## A run of records

..........

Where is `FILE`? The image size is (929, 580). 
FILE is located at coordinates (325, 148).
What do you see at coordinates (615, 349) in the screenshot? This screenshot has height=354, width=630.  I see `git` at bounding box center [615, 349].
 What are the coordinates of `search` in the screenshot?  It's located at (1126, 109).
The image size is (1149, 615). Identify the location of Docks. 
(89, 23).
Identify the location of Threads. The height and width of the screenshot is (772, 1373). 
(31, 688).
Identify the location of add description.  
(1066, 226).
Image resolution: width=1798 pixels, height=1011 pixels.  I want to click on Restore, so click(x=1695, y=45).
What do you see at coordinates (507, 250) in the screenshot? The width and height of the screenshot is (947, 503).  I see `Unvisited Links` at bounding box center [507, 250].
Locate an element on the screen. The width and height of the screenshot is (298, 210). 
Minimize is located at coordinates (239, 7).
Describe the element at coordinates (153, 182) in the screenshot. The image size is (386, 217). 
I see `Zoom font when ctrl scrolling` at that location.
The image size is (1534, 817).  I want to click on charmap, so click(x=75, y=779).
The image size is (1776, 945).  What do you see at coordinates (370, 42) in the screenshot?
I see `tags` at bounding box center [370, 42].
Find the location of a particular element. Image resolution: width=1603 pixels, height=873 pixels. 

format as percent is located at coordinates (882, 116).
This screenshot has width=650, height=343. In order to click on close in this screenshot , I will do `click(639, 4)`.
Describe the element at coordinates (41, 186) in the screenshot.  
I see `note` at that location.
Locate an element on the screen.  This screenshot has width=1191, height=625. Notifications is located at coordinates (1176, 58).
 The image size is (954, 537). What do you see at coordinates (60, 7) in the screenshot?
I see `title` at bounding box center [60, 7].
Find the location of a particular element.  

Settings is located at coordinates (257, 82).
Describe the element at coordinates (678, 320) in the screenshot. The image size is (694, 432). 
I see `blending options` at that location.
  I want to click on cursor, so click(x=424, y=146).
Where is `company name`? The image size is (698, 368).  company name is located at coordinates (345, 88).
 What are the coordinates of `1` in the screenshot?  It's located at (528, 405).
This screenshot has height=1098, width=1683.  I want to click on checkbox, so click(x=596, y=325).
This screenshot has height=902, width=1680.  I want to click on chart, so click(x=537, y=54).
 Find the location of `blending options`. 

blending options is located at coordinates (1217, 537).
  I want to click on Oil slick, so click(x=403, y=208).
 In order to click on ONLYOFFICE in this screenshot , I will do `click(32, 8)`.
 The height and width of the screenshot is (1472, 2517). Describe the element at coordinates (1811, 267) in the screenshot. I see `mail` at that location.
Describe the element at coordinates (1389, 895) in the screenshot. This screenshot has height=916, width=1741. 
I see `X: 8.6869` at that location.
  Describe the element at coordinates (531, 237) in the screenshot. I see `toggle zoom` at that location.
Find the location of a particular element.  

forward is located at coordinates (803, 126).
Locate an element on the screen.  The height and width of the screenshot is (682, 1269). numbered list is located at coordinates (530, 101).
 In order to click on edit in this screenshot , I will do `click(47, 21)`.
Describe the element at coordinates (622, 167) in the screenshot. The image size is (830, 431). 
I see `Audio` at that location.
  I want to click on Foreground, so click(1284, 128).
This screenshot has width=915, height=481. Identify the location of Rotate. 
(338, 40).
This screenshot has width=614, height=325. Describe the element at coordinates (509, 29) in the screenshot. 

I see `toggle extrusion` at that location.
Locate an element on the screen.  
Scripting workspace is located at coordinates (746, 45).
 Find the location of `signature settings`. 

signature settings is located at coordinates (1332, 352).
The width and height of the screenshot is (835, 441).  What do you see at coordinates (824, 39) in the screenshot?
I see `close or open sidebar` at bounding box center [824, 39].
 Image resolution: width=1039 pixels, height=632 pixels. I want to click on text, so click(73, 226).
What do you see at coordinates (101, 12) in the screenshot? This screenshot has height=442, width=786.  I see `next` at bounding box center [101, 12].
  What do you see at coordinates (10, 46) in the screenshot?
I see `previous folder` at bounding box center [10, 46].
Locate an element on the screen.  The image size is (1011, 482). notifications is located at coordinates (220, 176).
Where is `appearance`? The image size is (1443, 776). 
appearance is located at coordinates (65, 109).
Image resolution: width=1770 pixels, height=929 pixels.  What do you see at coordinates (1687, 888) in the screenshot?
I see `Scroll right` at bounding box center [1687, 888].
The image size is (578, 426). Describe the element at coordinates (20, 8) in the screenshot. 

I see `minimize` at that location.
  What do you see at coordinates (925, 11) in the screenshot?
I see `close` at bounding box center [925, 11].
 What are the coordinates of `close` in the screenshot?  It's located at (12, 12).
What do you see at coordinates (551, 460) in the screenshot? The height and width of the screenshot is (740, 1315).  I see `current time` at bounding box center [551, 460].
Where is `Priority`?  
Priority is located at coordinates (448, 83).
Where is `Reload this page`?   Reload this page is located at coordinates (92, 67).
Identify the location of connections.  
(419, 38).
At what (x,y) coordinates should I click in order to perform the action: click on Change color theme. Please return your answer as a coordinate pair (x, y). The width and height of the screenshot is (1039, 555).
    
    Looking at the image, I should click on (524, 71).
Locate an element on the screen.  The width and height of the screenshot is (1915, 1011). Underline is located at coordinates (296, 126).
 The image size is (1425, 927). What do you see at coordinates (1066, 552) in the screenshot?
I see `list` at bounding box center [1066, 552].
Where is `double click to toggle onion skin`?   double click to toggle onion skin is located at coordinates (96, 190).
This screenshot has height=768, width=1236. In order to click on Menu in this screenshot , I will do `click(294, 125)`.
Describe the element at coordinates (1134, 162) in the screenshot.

..........

## TASK INSTRUCTIONS
Copy out all of the records above, reproducing every line word for word.

## RESULT BELOW
Where is `FILE`? The image size is (929, 580). 
FILE is located at coordinates (325, 148).
What do you see at coordinates (615, 349) in the screenshot? This screenshot has height=354, width=630.  I see `git` at bounding box center [615, 349].
 What are the coordinates of `search` in the screenshot?  It's located at (1126, 109).
The image size is (1149, 615). Identify the location of Docks. 
(89, 23).
Identify the location of Threads. The height and width of the screenshot is (772, 1373). 
(31, 688).
Identify the location of add description.  
(1066, 226).
Image resolution: width=1798 pixels, height=1011 pixels.  I want to click on Restore, so click(x=1695, y=45).
What do you see at coordinates (507, 250) in the screenshot? The width and height of the screenshot is (947, 503).  I see `Unvisited Links` at bounding box center [507, 250].
Locate an element on the screen. The width and height of the screenshot is (298, 210). 
Minimize is located at coordinates (239, 7).
Describe the element at coordinates (153, 182) in the screenshot. The image size is (386, 217). 
I see `Zoom font when ctrl scrolling` at that location.
The image size is (1534, 817).  I want to click on charmap, so click(x=75, y=779).
The image size is (1776, 945).  What do you see at coordinates (370, 42) in the screenshot?
I see `tags` at bounding box center [370, 42].
Find the location of a particular element. Image resolution: width=1603 pixels, height=873 pixels. 

format as percent is located at coordinates (882, 116).
This screenshot has width=650, height=343. In order to click on close in this screenshot , I will do `click(639, 4)`.
Describe the element at coordinates (41, 186) in the screenshot.  
I see `note` at that location.
Locate an element on the screen.  This screenshot has width=1191, height=625. Notifications is located at coordinates (1176, 58).
 The image size is (954, 537). What do you see at coordinates (60, 7) in the screenshot?
I see `title` at bounding box center [60, 7].
Find the location of a particular element.  

Settings is located at coordinates (257, 82).
Describe the element at coordinates (678, 320) in the screenshot. The image size is (694, 432). 
I see `blending options` at that location.
  I want to click on cursor, so click(x=424, y=146).
Where is `company name`? The image size is (698, 368).  company name is located at coordinates (345, 88).
 What are the coordinates of `1` in the screenshot?  It's located at (528, 405).
This screenshot has height=1098, width=1683.  I want to click on checkbox, so click(x=596, y=325).
This screenshot has height=902, width=1680.  I want to click on chart, so click(x=537, y=54).
 Find the location of `blending options`. 

blending options is located at coordinates (1217, 537).
  I want to click on Oil slick, so click(x=403, y=208).
 In order to click on ONLYOFFICE in this screenshot , I will do `click(32, 8)`.
 The height and width of the screenshot is (1472, 2517). Describe the element at coordinates (1811, 267) in the screenshot. I see `mail` at that location.
Describe the element at coordinates (1389, 895) in the screenshot. This screenshot has height=916, width=1741. 
I see `X: 8.6869` at that location.
  Describe the element at coordinates (531, 237) in the screenshot. I see `toggle zoom` at that location.
Find the location of a particular element.  

forward is located at coordinates (803, 126).
Locate an element on the screen.  The height and width of the screenshot is (682, 1269). numbered list is located at coordinates (530, 101).
 In order to click on edit in this screenshot , I will do `click(47, 21)`.
Describe the element at coordinates (622, 167) in the screenshot. The image size is (830, 431). 
I see `Audio` at that location.
  I want to click on Foreground, so click(1284, 128).
This screenshot has width=915, height=481. Identify the location of Rotate. 
(338, 40).
This screenshot has width=614, height=325. Describe the element at coordinates (509, 29) in the screenshot. 

I see `toggle extrusion` at that location.
Locate an element on the screen.  
Scripting workspace is located at coordinates (746, 45).
 Find the location of `signature settings`. 

signature settings is located at coordinates (1332, 352).
The width and height of the screenshot is (835, 441).  What do you see at coordinates (824, 39) in the screenshot?
I see `close or open sidebar` at bounding box center [824, 39].
 Image resolution: width=1039 pixels, height=632 pixels. I want to click on text, so click(73, 226).
What do you see at coordinates (101, 12) in the screenshot? This screenshot has height=442, width=786.  I see `next` at bounding box center [101, 12].
  What do you see at coordinates (10, 46) in the screenshot?
I see `previous folder` at bounding box center [10, 46].
Locate an element on the screen.  The image size is (1011, 482). notifications is located at coordinates (220, 176).
Where is `appearance`? The image size is (1443, 776). 
appearance is located at coordinates (65, 109).
Image resolution: width=1770 pixels, height=929 pixels.  What do you see at coordinates (1687, 888) in the screenshot?
I see `Scroll right` at bounding box center [1687, 888].
The image size is (578, 426). Describe the element at coordinates (20, 8) in the screenshot. 

I see `minimize` at that location.
  What do you see at coordinates (925, 11) in the screenshot?
I see `close` at bounding box center [925, 11].
 What are the coordinates of `close` in the screenshot?  It's located at (12, 12).
What do you see at coordinates (551, 460) in the screenshot? The height and width of the screenshot is (740, 1315).  I see `current time` at bounding box center [551, 460].
Where is `Priority`?  
Priority is located at coordinates (448, 83).
Where is `Reload this page`?   Reload this page is located at coordinates (92, 67).
Identify the location of connections.  
(419, 38).
At what (x,y) coordinates should I click in order to perform the action: click on Change color theme. Please return your answer as a coordinate pair (x, y). The width and height of the screenshot is (1039, 555).
    
    Looking at the image, I should click on (524, 71).
Locate an element on the screen.  The width and height of the screenshot is (1915, 1011). Underline is located at coordinates (296, 126).
 The image size is (1425, 927). What do you see at coordinates (1066, 552) in the screenshot?
I see `list` at bounding box center [1066, 552].
Where is `double click to toggle onion skin`?   double click to toggle onion skin is located at coordinates (96, 190).
This screenshot has height=768, width=1236. In order to click on Menu in this screenshot , I will do `click(294, 125)`.
Describe the element at coordinates (1134, 162) in the screenshot.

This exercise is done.